(Stored items)

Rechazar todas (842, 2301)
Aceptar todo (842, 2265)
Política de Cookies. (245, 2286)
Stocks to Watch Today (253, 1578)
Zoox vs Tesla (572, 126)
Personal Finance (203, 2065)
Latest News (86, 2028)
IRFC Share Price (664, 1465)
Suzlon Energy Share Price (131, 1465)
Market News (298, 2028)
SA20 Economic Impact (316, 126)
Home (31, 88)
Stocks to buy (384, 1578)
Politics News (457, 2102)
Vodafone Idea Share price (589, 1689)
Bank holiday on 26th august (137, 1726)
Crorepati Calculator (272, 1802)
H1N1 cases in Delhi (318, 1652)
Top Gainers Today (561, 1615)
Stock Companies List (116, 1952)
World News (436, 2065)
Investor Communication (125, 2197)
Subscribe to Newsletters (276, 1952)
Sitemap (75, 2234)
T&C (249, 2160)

PROBLEM TO WORK ON: Transcribe, word for word, every line from the one containing "Politics News (457, 2102)" through the final line of the entries, and nothing else.

RESULT OF THE EXERCISE:
Politics News (457, 2102)
Vodafone Idea Share price (589, 1689)
Bank holiday on 26th august (137, 1726)
Crorepati Calculator (272, 1802)
H1N1 cases in Delhi (318, 1652)
Top Gainers Today (561, 1615)
Stock Companies List (116, 1952)
World News (436, 2065)
Investor Communication (125, 2197)
Subscribe to Newsletters (276, 1952)
Sitemap (75, 2234)
T&C (249, 2160)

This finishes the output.